An extraordinary debut novel that hits that sweet spot where humor and melancholy comfortably coexist ("Entertainment Weekly")
Before his brief marriage imploded, Neill Bassett took a job feeding data into what could be the world's first sentient computer. Only his attempt to give it language through the journals his father left behind after committing suicide has unexpected consequences. Amidst this turmoil, Neill meets Rachel, a naive young woman escaping a troubled past, and finds himself unexpectedly drawn to her and the possibilities she holds. But as everything he thought about the past becomes uncertain, every move forward feels impossible.
About the Author
Scott Hutchins is a Truman Capote fellow in the Wallace Stegner Program at Stanford University, where he currently teaches. He lives in San Francisco.

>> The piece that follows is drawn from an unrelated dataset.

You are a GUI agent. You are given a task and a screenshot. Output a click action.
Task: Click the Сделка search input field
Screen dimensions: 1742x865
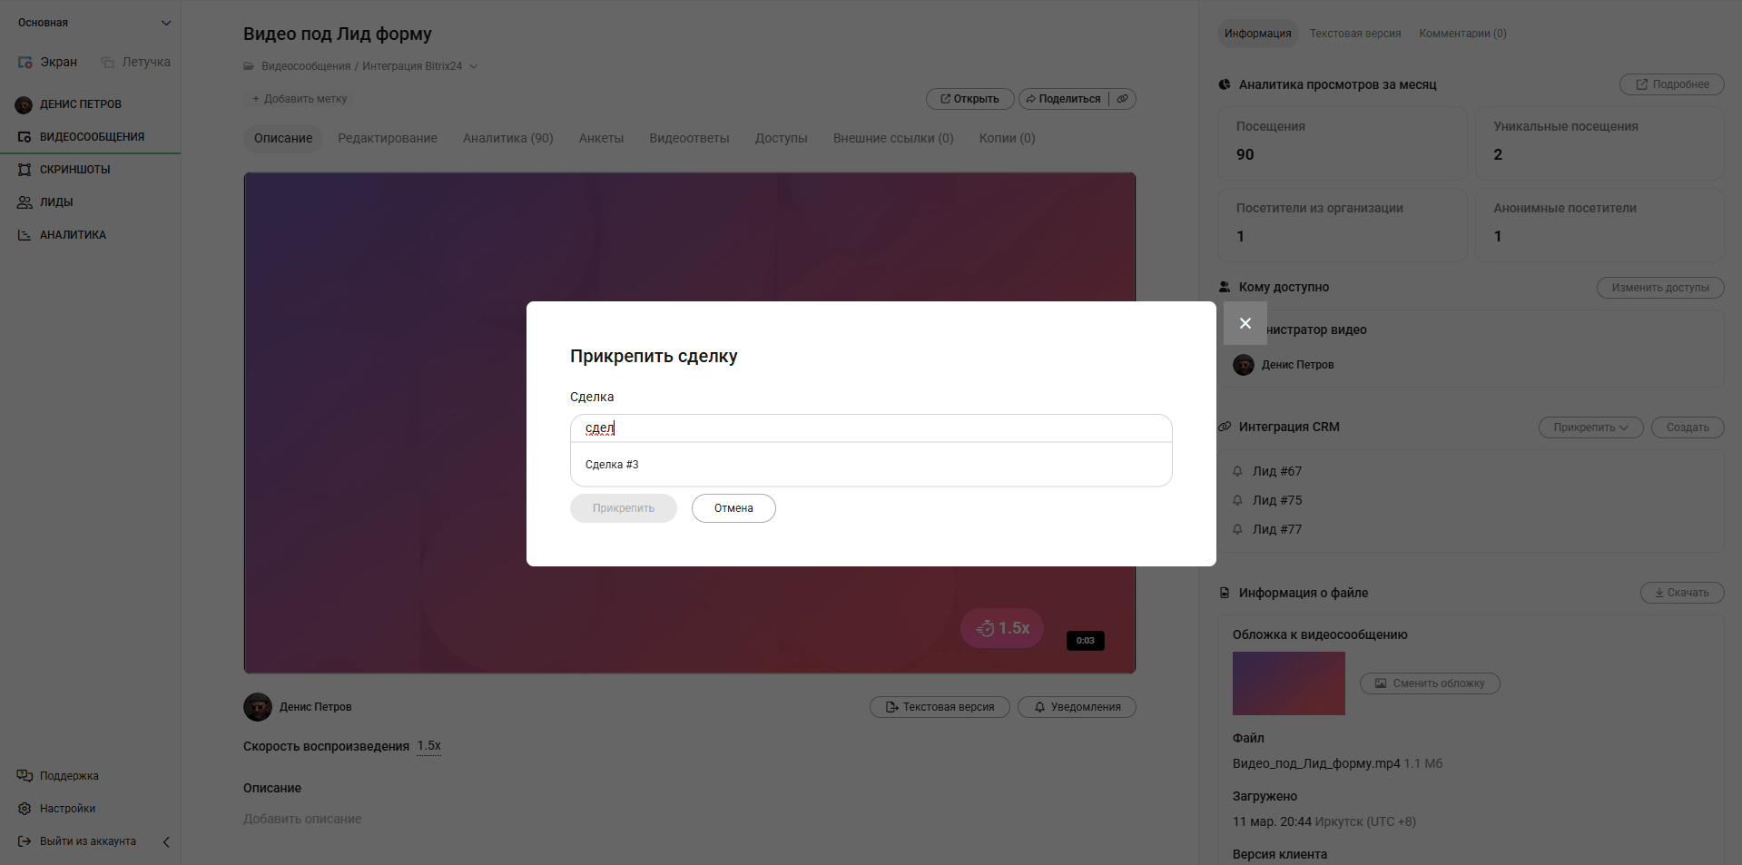(870, 428)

“Clever, funny, and very entertaining… Hutchins is an unsentimental and compassionate creator of vivid characters… [a] charming, warmhearted, and thought-provoking novel.”
—New York Times Book Review
"The field of artificial intelligence, or computer robotics, may not sound like a poignant story line for a novel, particularly one that bends thematically toward the beatings of the heart. But Scott Hutchins, in A Working Theory of Love turns this potentially sterile technological world into an emotionally moving force that helps propel the narrative as it grapples with the stuff of real life... In quick, artful strokes, the various characters in a wide cast are memorably drawn and entwined in Neill's personal saga. Even the would-be intelligent machine, "Dr. Bassett," becomes such a vivid character that questions of its mortality, not just its human dimensions, are raised... A terrific debut, an intriguing, original take on family and friendship, lust and longing, grief and forgiveness."
—The Associated Press
“A wistful, funny debut”
"What makes a man? In this terrific debut novel, A Working Theory of Love, emotionally adrift divorcé Neill Bassett Jr. is trying to build the world's first sentient computer program. After inputting 20 years of his late father's diaries, he holds conversations with a pixelated personality that seems just like his dad—discussing his life, his childhood, and his current romantic woes. Throughout, Hutchins hits that sweet spot where humor and melancholy comfortably coexist."
"[A] must-read debut novel. [A Working Theory of Love] is in some ways is a kind of Nick Hornby-ish take on Richard Powers' computer classic, Galatea 2.2... this novel thwarts the reader's expectations at every turn, blurring the line between man, memory, and machine."
“It takes a genius, a supercomputer, a disembodied voice and a man who’s stopped believing to create A Working Theory of Love. Original, wise, full of serious thinking, serious fun, and the shock of the new, this book is astonishing.”